I know I'm not expressing this correctly. You say you've got what you want and that's enough. As you say you're already getting something cool. I'm suggesting that your wife accepts that but still doesn't understand what you're "really" getting out of it. To her it appears that you're a spectator and you're not getting the physical thrill she's getting. To her the two don't equate. So, while she accepts your motive it still doesn't make sense to her. That's why she offered something that was obvious to her, something that did make sense to her.

All of this is speculation on my part and I like to think we're friends so I'm just brainstorming, nothing more. I do know that if she is willing to try things with/for you wouldn't it be wise to just try those things and check a few of your bucket list. If you truly in your heart of hearts have no desire for more than what you have now then you might not be doing a good enough job to convince your wife enough to assuage her self perception of being too one-sided.

This is just my opinion but I think you should try as many things as you're interested in while you can and the opportunity is there. I have serious regrets about the things I missed the opportunity to at least try!
 
I know I'm not expressing this correctly. You say you've got what you want and that's enough. As you say you're already getting something cool. I'm suggesting that your wife accepts that but still doesn't understand what you're "really" getting out of it. To her it appears that you're a spectator and you're not getting the physical thrill she's getting. To her the two don't equate. So, while she accepts your motive it still doesn't make sense to her. That's why she offered something that was obvious to her, something that did make sense to her.
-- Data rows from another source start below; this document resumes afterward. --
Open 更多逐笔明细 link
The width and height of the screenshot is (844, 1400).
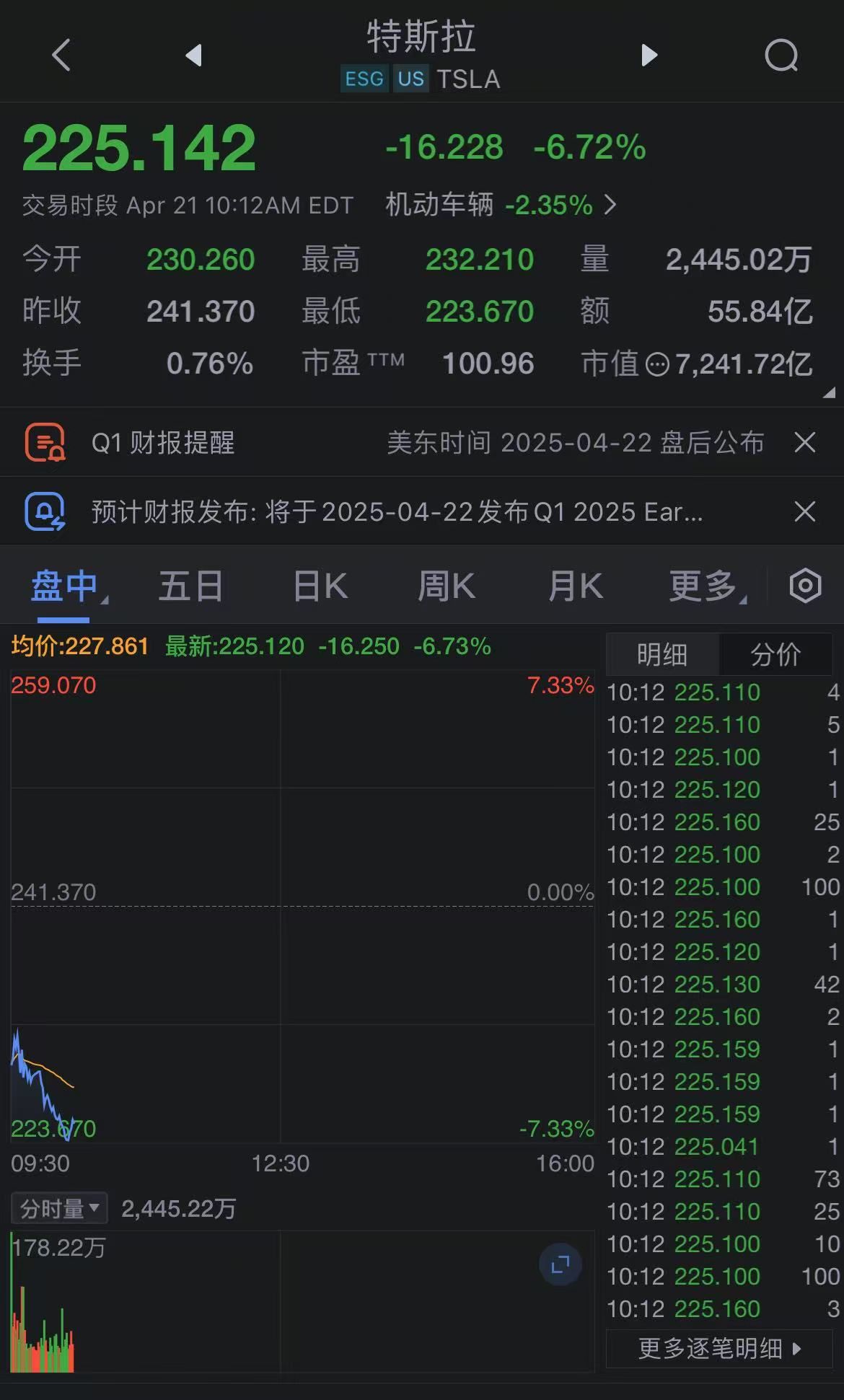719,1348
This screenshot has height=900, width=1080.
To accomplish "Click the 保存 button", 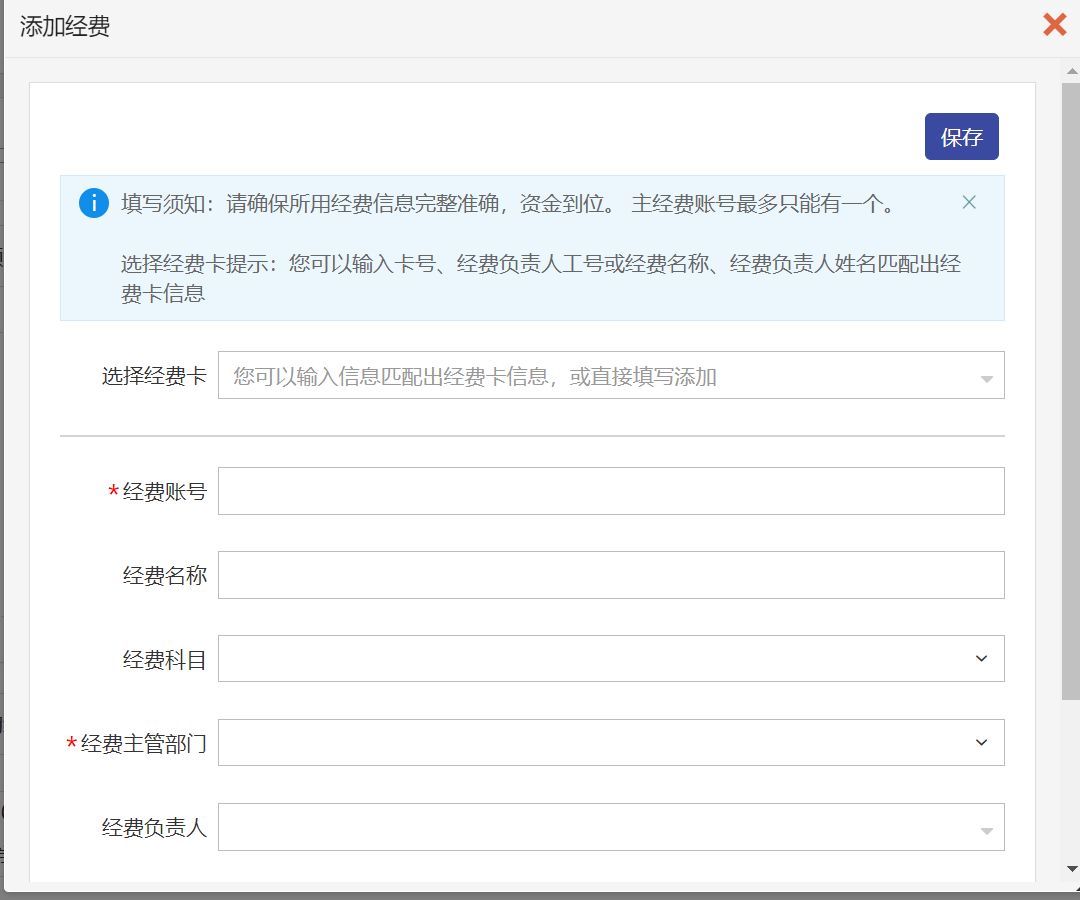I will (x=961, y=137).
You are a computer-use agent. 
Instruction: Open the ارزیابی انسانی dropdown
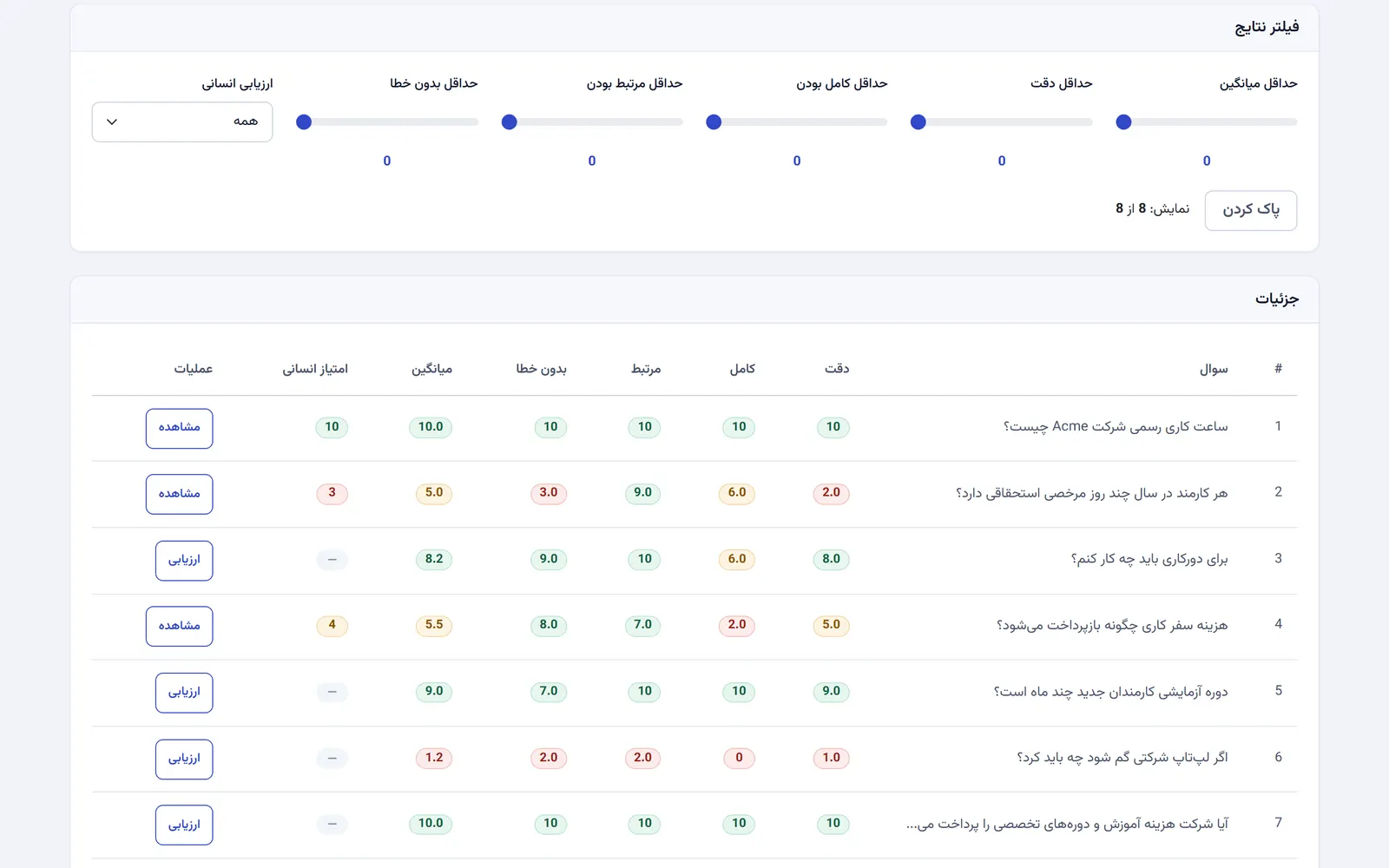click(x=182, y=122)
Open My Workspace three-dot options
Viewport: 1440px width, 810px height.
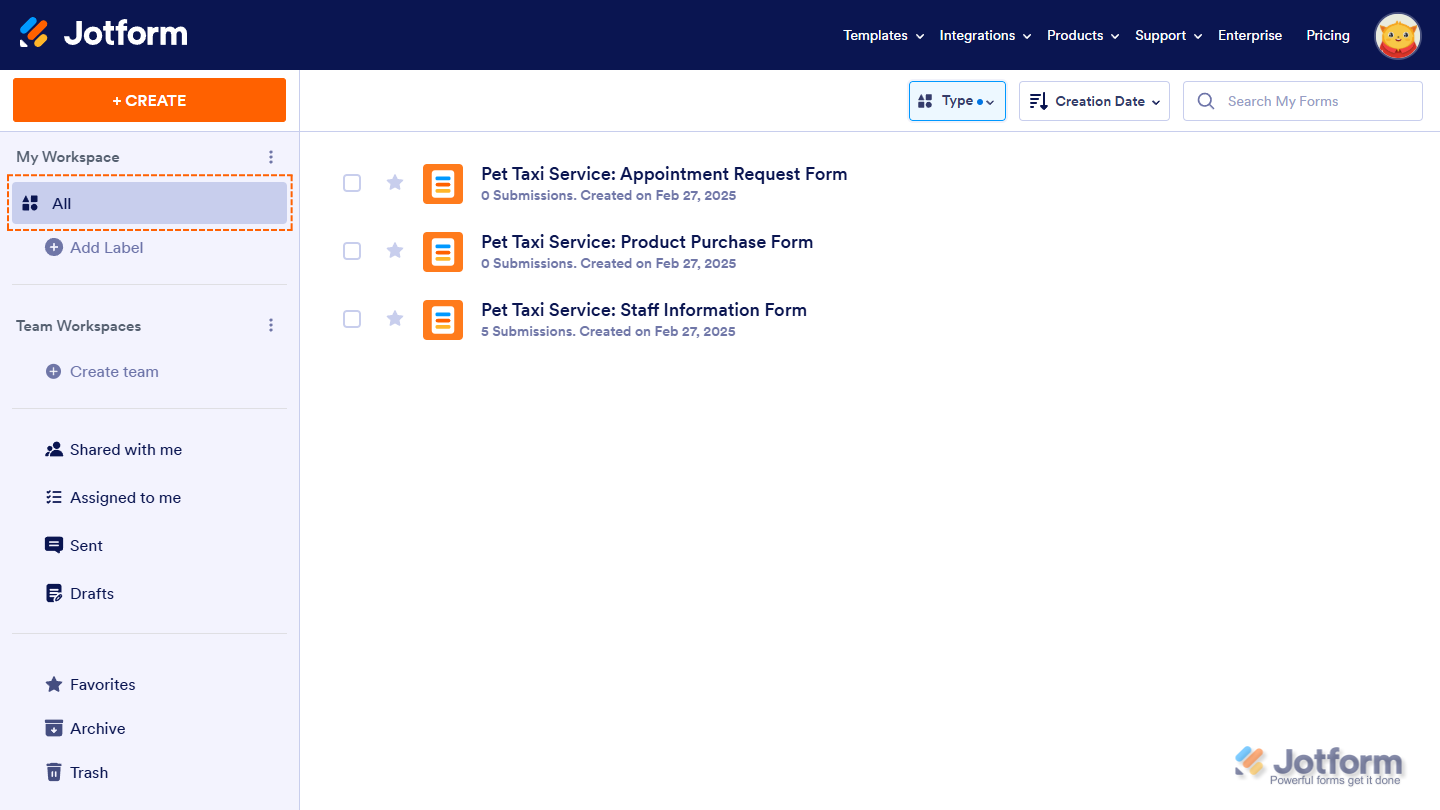coord(271,157)
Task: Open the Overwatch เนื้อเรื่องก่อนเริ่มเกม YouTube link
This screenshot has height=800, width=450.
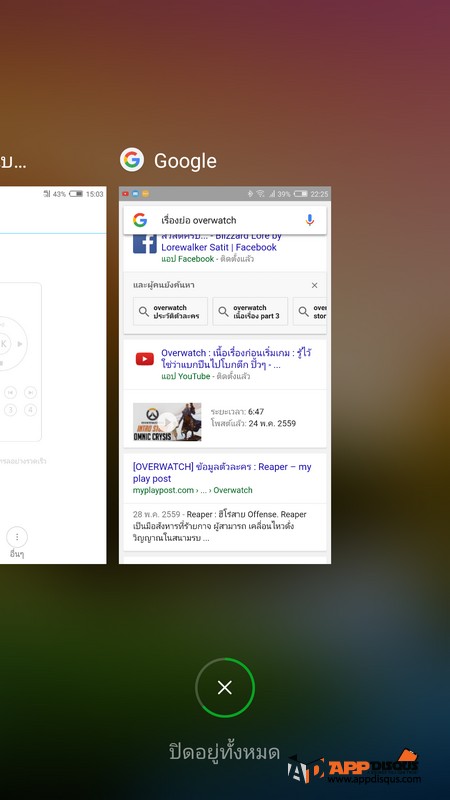Action: [x=236, y=359]
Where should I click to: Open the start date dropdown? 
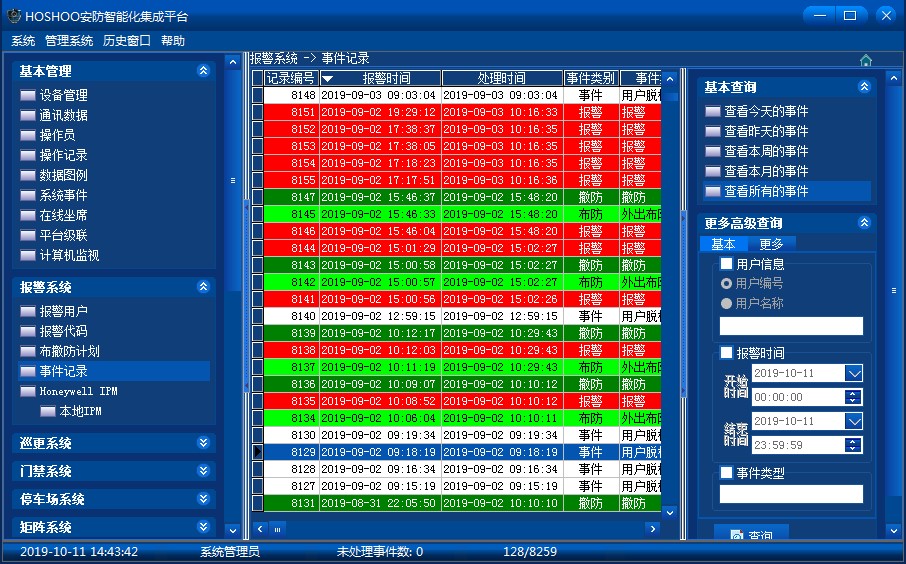tap(853, 373)
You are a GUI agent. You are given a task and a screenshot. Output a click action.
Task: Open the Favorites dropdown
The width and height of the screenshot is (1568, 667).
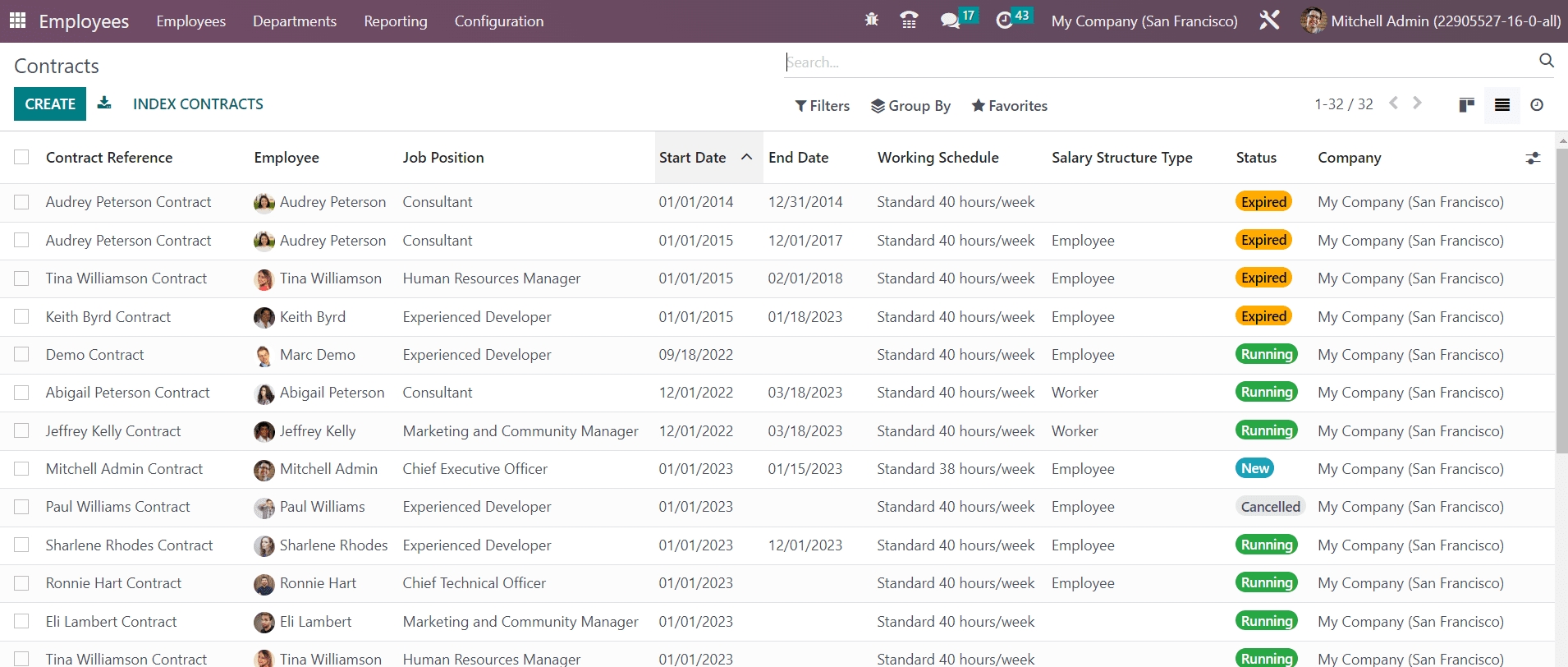point(1009,106)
All of this is speculation on my part and I like to think we're friends so I'm just brainstorming, nothing more. I do know that if she is willing to try things with/for you wouldn't it be wise to just try those things and check a few of your bucket list. If you truly in your heart of hearts have no desire for more than what you have now then you might not be doing a good enough job to convince your wife enough to assuage her self perception of being too one-sided.

This is just my opinion but I think you should try as many things as you're interested in while you can and the opportunity is there. I have serious regrets about the things I missed the opportunity to at least try!
You are on the right track in that she gets that I am good (sometimes) as a spectator but it doesn't truly make sense to her, and that might be that she is a woman and I am a man and as men we are more visual. I do try to maintain open communication so she knows how I feel about things and part of that is me reassuring her that in the times I choose to watch it is exactly that, a choice.

As far as a bucket list, we both have them. We decide as a couple where they overlap and if we not only have the same item but if we truly want to pursue it. In some cases it isn't exactly a clear item like incorporate a midget (not an actual goal!) but rather a facet like allow her to explore more with her hotwife friend. This is more of a loosely defined bucket list item but an actual item on both lists and one we have been cautiously unpacking.

You bring up an interesting dynamic of her take on it all. It has taken some long talks to get beyond the transactional aspect of one for one type thing. Best example I offer to her is the Superbowl party. Some people play football, some like to watch and others are just there for the commercials while others the festivity, it could be baseball or hockey but the party happens either way. We are all having fun being a part of it regardless of our role.
 
I may not be super accomplished in this lifestyle but I can relate the little bit we have done. I think it is important to let people understand that life happens around fantasy and emotions run high. It is easy to just go wild but you have to be able to live with yourself and your spouse going forward and have to be able to relate what happened and decide what makes sense to continue or avoid. It would be easy to be the sad clown at the circus.